- **What to work on**
Check every line of the material below for the string "window", and return the ones that have it.

- **Information shown**

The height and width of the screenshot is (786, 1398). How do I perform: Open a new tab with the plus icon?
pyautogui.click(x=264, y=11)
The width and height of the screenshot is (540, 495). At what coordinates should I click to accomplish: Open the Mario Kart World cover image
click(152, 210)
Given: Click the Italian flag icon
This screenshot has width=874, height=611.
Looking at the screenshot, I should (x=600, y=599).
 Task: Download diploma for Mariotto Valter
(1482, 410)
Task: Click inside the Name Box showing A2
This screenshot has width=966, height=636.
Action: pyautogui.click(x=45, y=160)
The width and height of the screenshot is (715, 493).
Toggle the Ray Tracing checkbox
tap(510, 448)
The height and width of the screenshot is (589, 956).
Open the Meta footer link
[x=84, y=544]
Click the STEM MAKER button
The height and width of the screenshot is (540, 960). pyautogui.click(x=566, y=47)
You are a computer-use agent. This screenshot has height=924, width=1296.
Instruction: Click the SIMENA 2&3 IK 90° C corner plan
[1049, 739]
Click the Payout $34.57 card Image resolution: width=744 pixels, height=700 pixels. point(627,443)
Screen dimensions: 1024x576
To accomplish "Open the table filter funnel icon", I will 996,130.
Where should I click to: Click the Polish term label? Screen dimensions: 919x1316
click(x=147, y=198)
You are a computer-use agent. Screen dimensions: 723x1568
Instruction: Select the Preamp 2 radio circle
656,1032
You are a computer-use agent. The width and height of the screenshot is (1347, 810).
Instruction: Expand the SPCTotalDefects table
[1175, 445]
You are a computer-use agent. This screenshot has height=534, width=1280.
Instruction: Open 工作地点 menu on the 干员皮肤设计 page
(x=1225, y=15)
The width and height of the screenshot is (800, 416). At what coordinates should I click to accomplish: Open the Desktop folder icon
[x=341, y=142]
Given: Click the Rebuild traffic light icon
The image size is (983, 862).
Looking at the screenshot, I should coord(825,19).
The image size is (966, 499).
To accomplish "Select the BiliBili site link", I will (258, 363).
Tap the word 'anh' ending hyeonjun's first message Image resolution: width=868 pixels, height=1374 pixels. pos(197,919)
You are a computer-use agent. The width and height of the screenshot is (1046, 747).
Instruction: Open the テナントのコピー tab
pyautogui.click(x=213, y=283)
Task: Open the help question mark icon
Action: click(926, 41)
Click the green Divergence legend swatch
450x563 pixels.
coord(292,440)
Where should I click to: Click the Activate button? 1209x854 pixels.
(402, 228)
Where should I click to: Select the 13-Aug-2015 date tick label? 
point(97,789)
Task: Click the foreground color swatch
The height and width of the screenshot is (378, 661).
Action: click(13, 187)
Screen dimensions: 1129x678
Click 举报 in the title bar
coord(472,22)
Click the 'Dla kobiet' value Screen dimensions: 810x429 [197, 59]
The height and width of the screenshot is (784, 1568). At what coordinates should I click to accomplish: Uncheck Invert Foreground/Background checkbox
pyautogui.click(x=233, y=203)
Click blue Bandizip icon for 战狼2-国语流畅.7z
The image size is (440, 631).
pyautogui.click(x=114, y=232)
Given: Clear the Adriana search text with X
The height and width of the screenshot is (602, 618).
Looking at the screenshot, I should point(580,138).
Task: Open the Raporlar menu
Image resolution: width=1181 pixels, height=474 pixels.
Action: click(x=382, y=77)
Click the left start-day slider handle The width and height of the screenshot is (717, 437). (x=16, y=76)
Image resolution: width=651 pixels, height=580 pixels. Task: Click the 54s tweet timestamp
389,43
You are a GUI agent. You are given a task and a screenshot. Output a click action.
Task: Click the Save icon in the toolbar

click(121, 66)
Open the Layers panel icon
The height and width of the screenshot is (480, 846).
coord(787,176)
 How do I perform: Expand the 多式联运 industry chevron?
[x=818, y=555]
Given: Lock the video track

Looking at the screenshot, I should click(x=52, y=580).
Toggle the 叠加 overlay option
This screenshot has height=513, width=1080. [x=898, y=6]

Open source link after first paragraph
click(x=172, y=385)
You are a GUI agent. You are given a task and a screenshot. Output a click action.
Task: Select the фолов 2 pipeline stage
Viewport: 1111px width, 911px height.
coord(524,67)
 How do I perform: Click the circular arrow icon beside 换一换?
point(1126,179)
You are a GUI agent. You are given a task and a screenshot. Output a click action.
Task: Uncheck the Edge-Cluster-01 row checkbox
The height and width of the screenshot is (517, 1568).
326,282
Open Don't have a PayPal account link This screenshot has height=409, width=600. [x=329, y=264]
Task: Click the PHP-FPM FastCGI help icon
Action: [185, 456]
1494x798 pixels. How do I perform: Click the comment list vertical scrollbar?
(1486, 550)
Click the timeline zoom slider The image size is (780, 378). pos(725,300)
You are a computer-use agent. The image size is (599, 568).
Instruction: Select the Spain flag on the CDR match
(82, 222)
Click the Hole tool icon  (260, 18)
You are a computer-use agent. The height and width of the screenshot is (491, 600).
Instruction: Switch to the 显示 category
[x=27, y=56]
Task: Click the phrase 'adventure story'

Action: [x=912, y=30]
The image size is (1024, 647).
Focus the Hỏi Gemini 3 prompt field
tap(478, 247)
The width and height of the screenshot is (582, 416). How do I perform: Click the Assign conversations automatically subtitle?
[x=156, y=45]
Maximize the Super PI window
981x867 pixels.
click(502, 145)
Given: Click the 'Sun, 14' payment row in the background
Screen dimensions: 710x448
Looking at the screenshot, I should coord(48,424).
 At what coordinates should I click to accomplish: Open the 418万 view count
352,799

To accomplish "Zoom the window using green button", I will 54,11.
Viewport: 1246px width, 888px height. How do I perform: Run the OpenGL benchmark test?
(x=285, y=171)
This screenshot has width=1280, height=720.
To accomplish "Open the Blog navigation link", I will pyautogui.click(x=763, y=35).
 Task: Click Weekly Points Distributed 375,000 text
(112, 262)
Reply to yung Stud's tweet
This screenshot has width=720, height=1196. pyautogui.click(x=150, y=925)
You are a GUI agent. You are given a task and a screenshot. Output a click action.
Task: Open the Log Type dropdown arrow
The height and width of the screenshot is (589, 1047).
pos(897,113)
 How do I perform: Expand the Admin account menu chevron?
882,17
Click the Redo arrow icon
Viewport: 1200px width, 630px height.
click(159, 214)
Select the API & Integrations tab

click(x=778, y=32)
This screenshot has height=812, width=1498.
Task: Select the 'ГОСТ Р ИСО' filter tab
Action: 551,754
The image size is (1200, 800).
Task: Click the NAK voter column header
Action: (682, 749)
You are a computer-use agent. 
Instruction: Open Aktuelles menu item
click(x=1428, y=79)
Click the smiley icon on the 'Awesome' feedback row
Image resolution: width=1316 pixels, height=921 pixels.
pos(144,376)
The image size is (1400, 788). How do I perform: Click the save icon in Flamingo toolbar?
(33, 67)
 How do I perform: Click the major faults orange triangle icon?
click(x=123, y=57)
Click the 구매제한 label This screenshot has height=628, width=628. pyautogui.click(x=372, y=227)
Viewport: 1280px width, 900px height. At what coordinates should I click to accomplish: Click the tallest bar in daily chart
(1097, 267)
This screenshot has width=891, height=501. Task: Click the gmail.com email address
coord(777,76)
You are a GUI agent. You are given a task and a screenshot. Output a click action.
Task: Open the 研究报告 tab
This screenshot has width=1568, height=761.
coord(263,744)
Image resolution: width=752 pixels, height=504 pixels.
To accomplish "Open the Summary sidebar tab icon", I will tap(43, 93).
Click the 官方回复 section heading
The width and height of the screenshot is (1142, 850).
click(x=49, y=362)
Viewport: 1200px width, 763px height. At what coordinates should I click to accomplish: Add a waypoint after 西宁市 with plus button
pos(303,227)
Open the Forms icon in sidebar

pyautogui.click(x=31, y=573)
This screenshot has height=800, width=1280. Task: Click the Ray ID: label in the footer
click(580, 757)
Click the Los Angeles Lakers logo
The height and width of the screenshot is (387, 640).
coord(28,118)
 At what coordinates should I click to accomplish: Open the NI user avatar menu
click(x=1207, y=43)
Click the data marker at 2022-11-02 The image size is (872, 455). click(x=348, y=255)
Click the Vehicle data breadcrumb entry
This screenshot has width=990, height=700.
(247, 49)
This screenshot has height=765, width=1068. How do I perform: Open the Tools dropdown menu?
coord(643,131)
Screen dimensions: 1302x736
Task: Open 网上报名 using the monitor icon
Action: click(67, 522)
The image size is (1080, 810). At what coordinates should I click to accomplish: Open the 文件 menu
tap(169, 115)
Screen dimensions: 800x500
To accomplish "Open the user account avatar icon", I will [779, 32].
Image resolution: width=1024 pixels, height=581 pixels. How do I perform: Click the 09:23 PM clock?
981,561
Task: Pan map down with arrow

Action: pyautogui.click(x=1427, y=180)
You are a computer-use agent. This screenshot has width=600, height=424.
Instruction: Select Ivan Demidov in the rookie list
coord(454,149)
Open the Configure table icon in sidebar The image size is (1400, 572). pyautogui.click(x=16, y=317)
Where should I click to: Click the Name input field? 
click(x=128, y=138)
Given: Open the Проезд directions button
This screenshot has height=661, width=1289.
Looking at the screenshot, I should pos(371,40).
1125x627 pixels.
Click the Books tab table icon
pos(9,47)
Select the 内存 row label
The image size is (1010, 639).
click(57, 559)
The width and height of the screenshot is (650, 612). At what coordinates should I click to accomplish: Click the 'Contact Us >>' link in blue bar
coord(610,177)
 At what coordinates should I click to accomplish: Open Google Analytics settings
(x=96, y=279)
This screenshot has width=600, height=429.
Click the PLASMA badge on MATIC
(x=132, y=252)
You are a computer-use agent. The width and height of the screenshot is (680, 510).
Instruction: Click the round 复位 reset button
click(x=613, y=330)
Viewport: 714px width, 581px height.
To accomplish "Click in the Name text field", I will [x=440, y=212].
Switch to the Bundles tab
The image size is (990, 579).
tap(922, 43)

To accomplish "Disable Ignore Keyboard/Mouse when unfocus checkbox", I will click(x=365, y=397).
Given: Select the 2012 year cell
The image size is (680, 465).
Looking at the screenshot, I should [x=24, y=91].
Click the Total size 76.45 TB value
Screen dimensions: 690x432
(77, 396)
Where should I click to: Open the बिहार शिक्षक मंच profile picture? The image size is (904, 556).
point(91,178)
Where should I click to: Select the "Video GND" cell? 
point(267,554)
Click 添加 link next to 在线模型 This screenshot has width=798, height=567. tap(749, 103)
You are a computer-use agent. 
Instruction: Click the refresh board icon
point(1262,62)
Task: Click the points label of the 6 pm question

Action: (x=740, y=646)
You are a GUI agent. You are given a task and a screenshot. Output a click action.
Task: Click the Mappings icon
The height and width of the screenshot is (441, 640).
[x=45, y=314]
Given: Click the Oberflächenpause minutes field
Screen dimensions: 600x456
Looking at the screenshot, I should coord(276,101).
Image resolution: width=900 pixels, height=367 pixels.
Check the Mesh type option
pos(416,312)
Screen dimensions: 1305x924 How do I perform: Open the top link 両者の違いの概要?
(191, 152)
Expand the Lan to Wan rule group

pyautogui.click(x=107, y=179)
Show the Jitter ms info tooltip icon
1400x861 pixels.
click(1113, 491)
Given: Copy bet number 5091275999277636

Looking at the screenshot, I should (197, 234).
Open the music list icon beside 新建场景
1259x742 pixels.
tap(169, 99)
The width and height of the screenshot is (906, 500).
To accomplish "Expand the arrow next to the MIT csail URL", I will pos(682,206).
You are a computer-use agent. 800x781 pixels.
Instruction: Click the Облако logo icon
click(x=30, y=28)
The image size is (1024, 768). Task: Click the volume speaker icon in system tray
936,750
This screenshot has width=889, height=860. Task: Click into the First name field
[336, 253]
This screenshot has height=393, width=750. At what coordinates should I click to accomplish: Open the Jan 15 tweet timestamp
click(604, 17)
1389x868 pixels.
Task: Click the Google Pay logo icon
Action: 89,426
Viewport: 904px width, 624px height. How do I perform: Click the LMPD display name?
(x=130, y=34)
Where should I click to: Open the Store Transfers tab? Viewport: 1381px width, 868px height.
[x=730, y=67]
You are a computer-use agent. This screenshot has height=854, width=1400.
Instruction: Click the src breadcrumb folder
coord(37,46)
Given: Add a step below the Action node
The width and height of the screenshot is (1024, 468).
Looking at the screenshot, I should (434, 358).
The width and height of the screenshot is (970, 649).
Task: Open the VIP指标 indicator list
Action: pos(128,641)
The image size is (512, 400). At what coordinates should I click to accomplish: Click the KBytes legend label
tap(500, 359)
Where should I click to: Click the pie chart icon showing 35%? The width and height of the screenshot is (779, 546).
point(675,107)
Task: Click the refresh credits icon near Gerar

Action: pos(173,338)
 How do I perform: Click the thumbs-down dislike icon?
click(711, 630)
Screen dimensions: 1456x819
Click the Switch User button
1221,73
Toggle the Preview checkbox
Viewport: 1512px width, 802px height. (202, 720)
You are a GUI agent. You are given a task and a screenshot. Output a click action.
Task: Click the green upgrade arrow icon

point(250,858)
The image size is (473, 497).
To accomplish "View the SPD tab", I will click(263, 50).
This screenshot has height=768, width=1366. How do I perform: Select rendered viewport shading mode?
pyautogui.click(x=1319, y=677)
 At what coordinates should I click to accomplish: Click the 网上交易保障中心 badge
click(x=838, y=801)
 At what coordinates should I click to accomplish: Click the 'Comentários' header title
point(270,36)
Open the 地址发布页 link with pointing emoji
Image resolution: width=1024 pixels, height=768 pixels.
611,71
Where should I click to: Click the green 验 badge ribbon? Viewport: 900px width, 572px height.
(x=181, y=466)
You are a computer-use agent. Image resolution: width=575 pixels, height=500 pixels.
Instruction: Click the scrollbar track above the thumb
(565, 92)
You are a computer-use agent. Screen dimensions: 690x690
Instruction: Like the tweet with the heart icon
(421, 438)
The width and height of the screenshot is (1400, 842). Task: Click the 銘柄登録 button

- **Answer to this problem**
Maximize the Super PI window
To accomplish "Zoom the window using green button", I will 54,11.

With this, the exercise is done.